• [Exercise] Write out the full set of records exactly. Any pictures in them do not belong in the copy.
------ Provided data ------
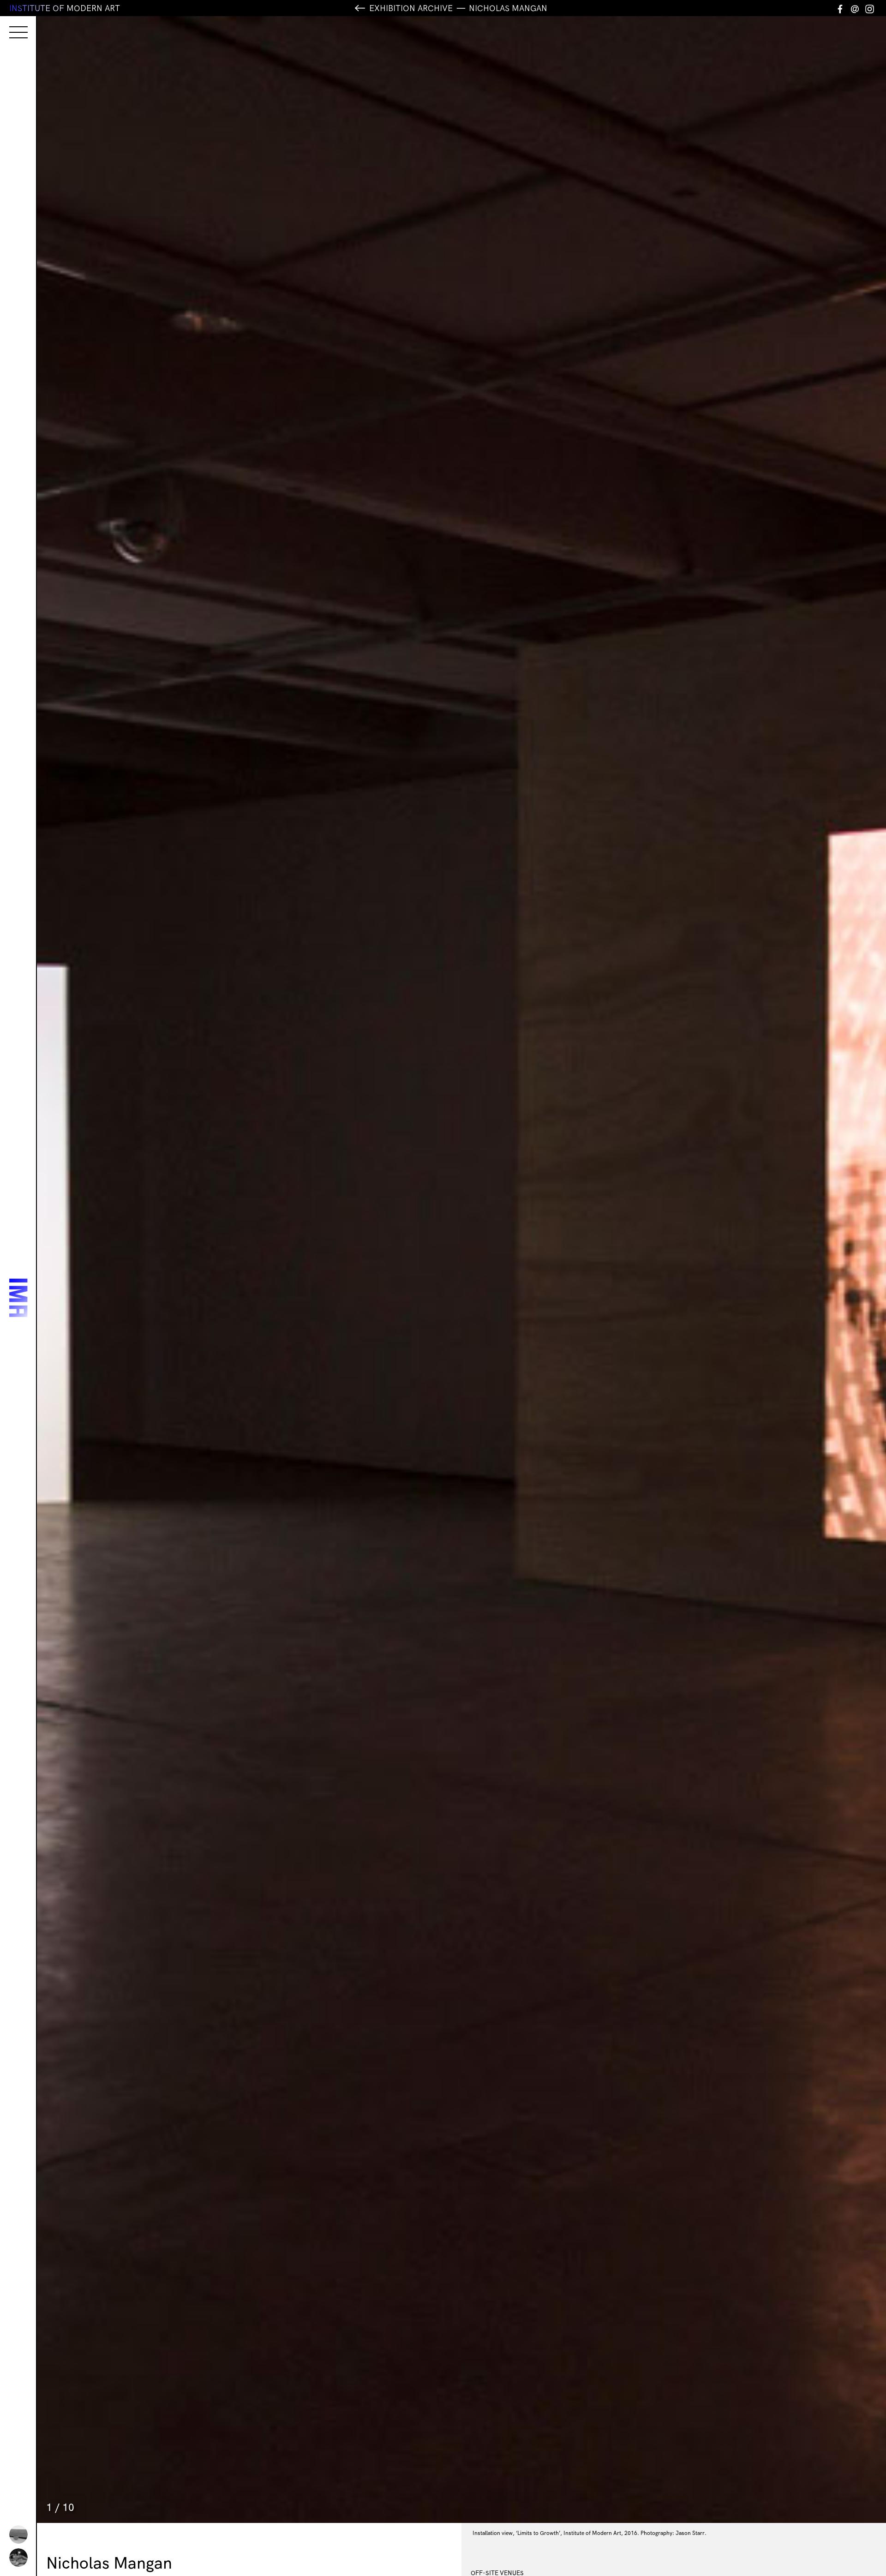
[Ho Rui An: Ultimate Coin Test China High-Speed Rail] (18, 2534)
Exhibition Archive (411, 8)
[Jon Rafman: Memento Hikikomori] (18, 2557)
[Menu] (9, 24)
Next (673, 1269)
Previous (249, 1269)
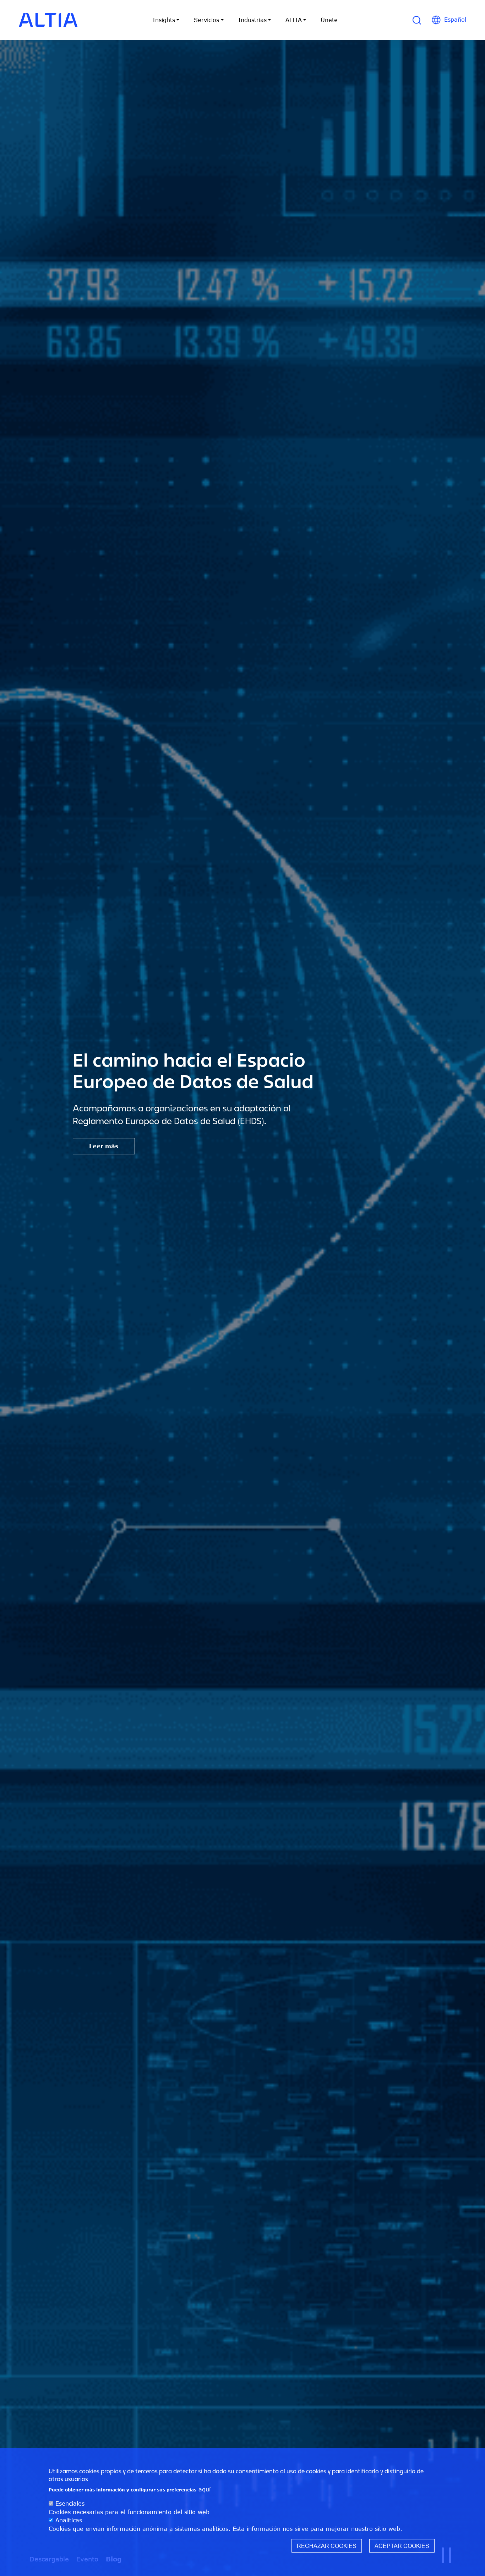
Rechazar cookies (326, 2546)
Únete (329, 20)
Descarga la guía (115, 1146)
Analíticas (68, 2520)
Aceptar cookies (402, 2546)
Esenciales (70, 2503)
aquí (204, 2489)
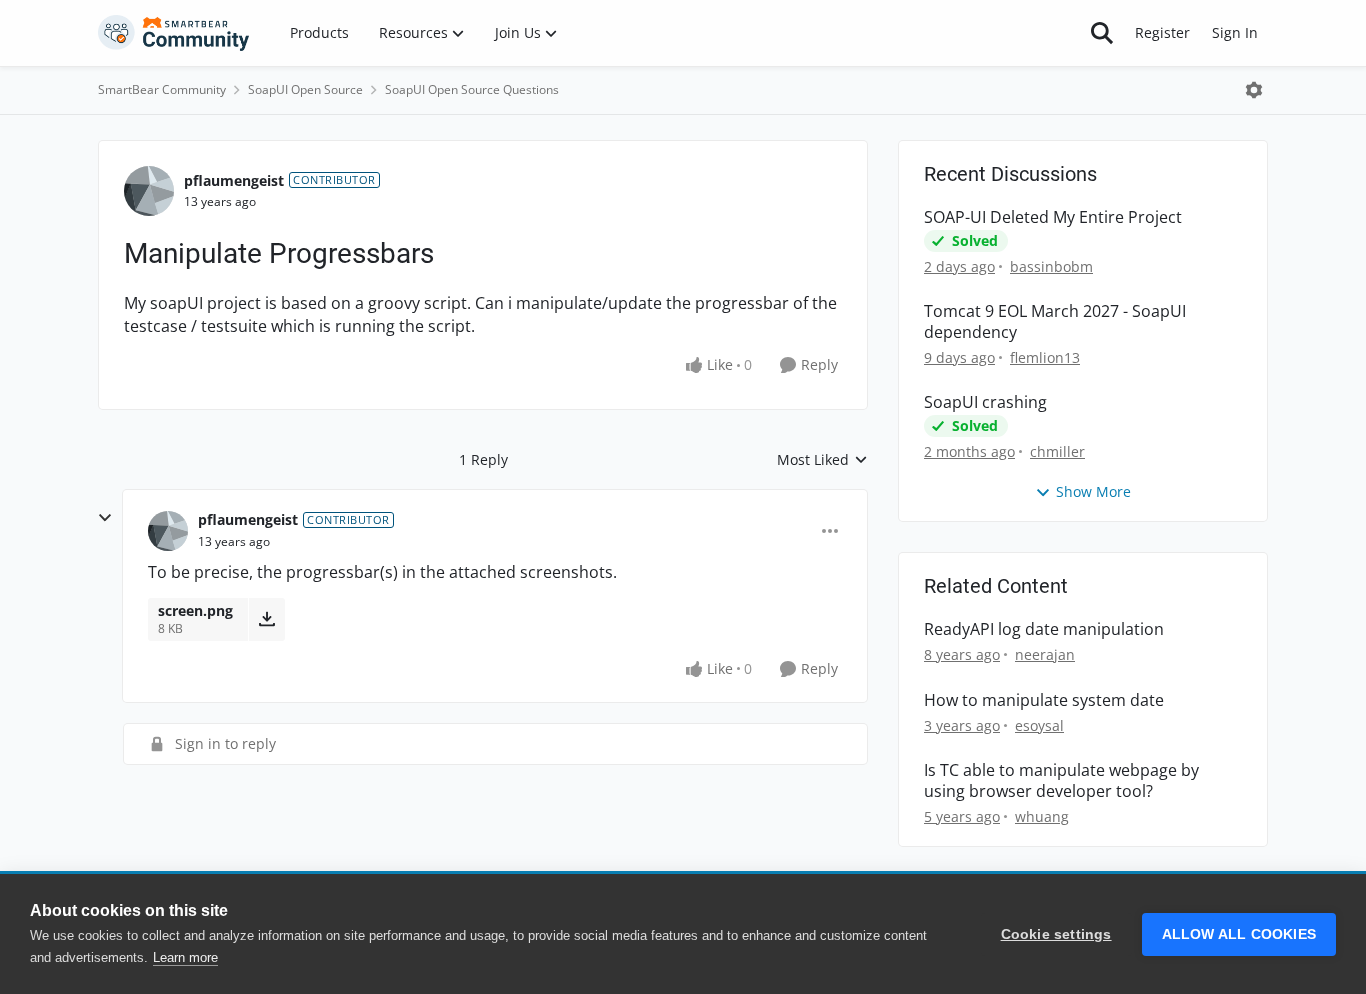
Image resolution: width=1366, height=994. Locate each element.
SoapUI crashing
------
• [Exercise output]
[Ho Rui An: Ultimate Coin Test China High-Speed Rail] (18, 2534)
Exhibition Archive (411, 8)
[Jon Rafman: Memento Hikikomori] (18, 2557)
[Menu] (9, 24)
Next (673, 1269)
Previous (249, 1269)
Rechazar cookies (326, 2546)
Únete (329, 20)
Descarga la guía (115, 1146)
Analíticas (68, 2520)
Aceptar cookies (402, 2546)
Esenciales (70, 2503)
aquí (204, 2489)
Image resolution: width=1366, height=994. Locate each element.
SoapUI crashing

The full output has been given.